Swancutt’s article on the Nuosu discusses a native anthropologist named Tuosat, who cannot by any academic standards (even by the strict criteria endorsed by Hastrup) be denied the legitimacy of being a professional anthropologist. The same goes for Olga Ulturgasheva. An Eveny from a small remote Siberian village who was trained in anthropology at Cambridge, her research monograph details ethnographic fieldwork that she conducted in her native community (see Ulturgasheva 2012). Likewise for Kathleen Richardson, who, as an anthropologist, writes about her own native Euro-American society. On another level, Diana Espírito Santo analyzes how her interlocutors, including those spirits in the Cuban or Brazilian cosmos who set in motion their own processes of self-becoming, influence her place in fieldwork dialogues and recursive processes of anthropological theory making.

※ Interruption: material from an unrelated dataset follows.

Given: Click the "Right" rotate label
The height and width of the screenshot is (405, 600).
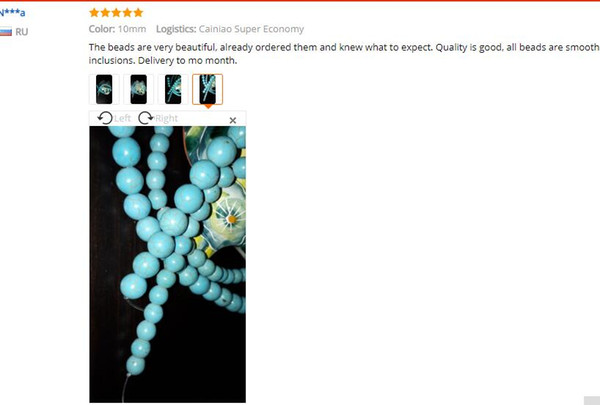Looking at the screenshot, I should 166,118.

Furthermore, we meet in this issue native thinkers, such as Ayima and Ahuo in Mazard’s article, who are not and do not pretend to be anthropologists, yet they debate with high sophistication about the metaphysical commonalities and divergences between animistic and Christian cosmologies.
All of this means that the native point of view is rife with intellectual vigor—so much so that it seems meaningless to reduce it to a particular culturally situated point of view, as opposed to the anthropologist’s generalized scientific view (cf. Hastrup 1993: 176). Whether or not all of these new hyper-reflexive native voices are equivalent to anthropological knowledge (although some clearly are) also seems to be a moot point. What is critical is that we need to take their metaphysics seriously and allow them not only to influence but also to rejuvenate our theories of animism.
Finally, in many of the articles I read a meta-message that I find highly pertinent. While the majority of the authors are firmly committed to the anthropology of ontology, they all signify that this paradigm, if it is to provide a viable route for the future of anthropology, needs to take seriously (just as it takes indigenous animism seriously) the insights about globalization and reflexivity that grew out of the Writing Culture debate. If not, there is a real risk that the ‘radical orthodoxy’ of the anthropology of ontology will end up on the historical junkyard of failed anthropological doctrines. What makes this special issue unique is that it is the first serious attempt at merging the two arguably most influential theoretical paradigms of contemporary anthropology, and this, I want to stress, has important implications for how anthropology will develop in the future.